* **To do**: Reproduce the material word for word, starting at the line that contains "Screen dimensions: 1293x740" and ending at the final line of the material. Leave the pictures out of your copy.

* **Record excerpts**:
•••••

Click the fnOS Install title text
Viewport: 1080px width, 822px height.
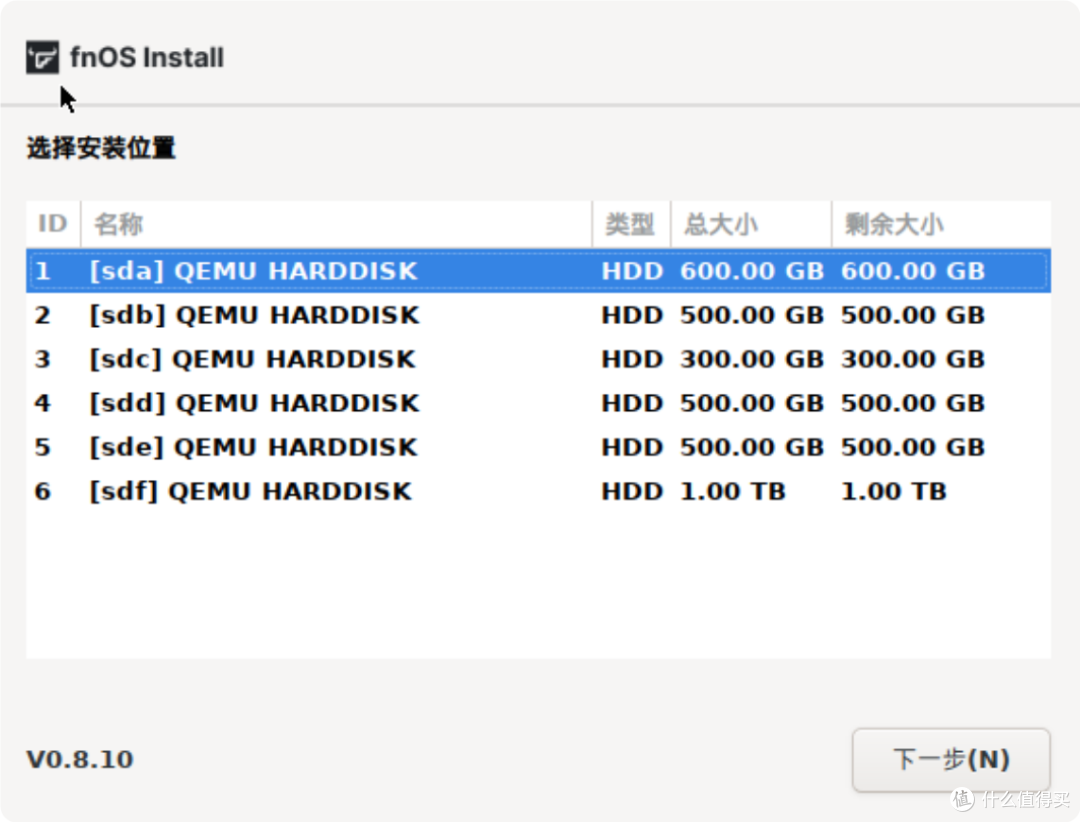147,58
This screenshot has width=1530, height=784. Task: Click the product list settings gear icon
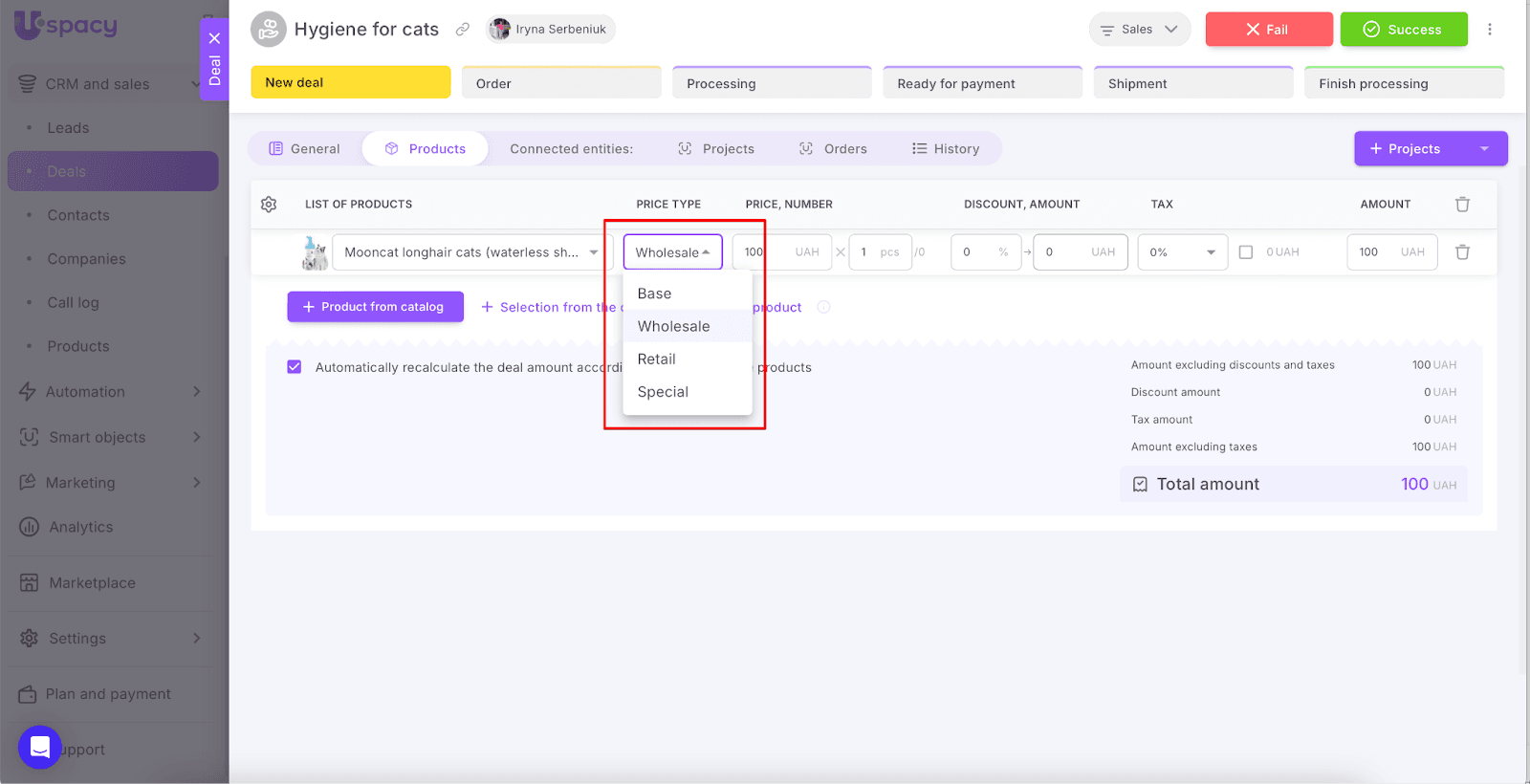[269, 204]
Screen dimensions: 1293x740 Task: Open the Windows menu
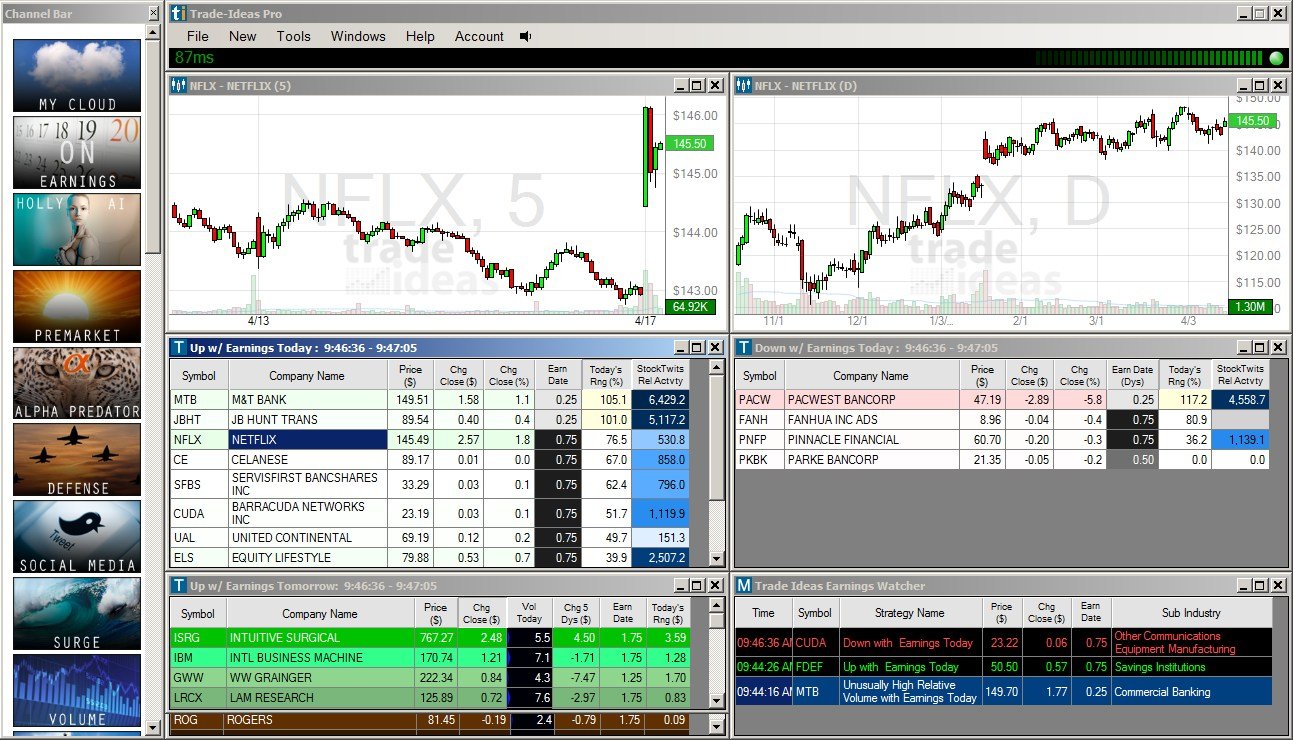point(358,36)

•••••

* **Full solution**:
Screen dimensions: 1293x740 Task: Open the Windows menu
point(358,36)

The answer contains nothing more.